The festival hosted by the Waipa Foundation on Kaua‘i’s North Shore — usually held on the first week of December — is going strong in its fifth year after being brought back.
The festival was a popular event back in the 1990s, but somehow ceased. A new leadership at the Waipa Foundation brought the event back to life in 2010, after a 10-year hiatus.
“We missed celebrating the taro,” said Stacy Sproat-Beck, Waipa Foundation Executive Director.
In ancient Hawai‘i, taro was the main food for Hawaiians, but it had a much larger role than a dietary staple. The plant was the core of the Hawai‘i’s economic, political and spiritual structure. Hawaiians believed taro was the older brother of the first Hawaiian.
In tales of taro’s origins, taro was the stillborn first child of Wakea, the sky father, and his daughter Ho‘ohokukalani. The child was buried and grew into a taro plant named Haloanaka.

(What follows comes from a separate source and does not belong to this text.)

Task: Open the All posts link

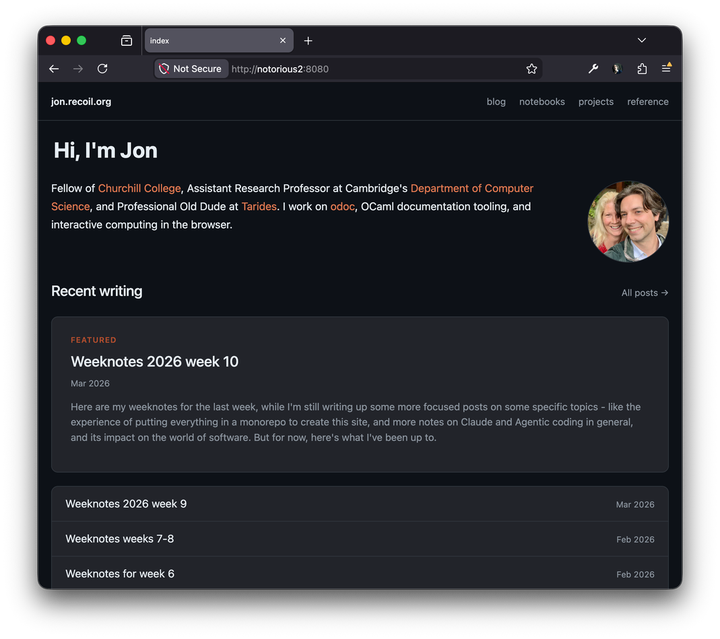Action: 644,293
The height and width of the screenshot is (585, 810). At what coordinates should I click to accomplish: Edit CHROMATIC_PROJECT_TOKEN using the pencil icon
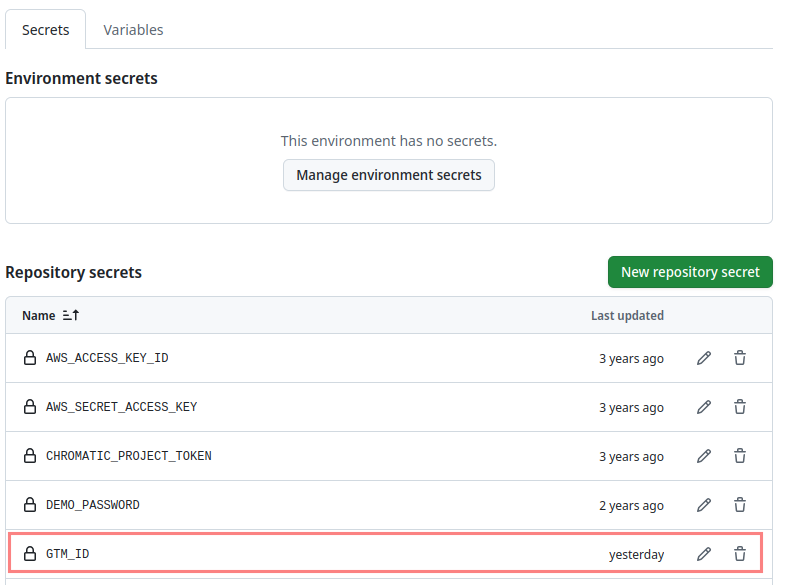click(704, 455)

The second son of Wakea and Ho‘ohokukalani took human form, and was named Haloa after his elder brother. From Haloa, the human race descended. Thus Hawaiians understood themselves to be closely related to taro
Besides dozens of vendors, hula dancers and six bands kept the crowd entertained.
Now that the Waipa Taro Festival is over, Waipa Foundation will gear up for their next Mango & Music Festival in August 2015.